» **Task brief**:
Lay out the listing lines below as a Markdown table with the columns Row and Line, starting with the line containing "At what coordinates should I click to accomplish: Click" and going on through the line containing "At what coordinates should I click to accomplish: Open". Leave out any blank lines.

» **Source records**:
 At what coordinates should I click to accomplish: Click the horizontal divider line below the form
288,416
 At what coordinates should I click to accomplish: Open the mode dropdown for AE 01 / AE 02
---
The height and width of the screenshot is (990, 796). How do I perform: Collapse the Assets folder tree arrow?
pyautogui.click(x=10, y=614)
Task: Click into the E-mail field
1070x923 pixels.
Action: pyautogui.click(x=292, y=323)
---
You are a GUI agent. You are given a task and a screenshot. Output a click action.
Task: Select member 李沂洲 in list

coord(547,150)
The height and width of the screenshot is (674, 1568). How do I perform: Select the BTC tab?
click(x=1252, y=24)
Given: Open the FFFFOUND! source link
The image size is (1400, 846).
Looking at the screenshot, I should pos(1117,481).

» **Answer to this problem**:
| Row | Line |
|---|---|
| 1 |  At what coordinates should I click to accomplish: Click the horizontal divider line below the form |
| 2 | 288,416 |
| 3 |  At what coordinates should I click to accomplish: Open the mode dropdown for AE 01 / AE 02 |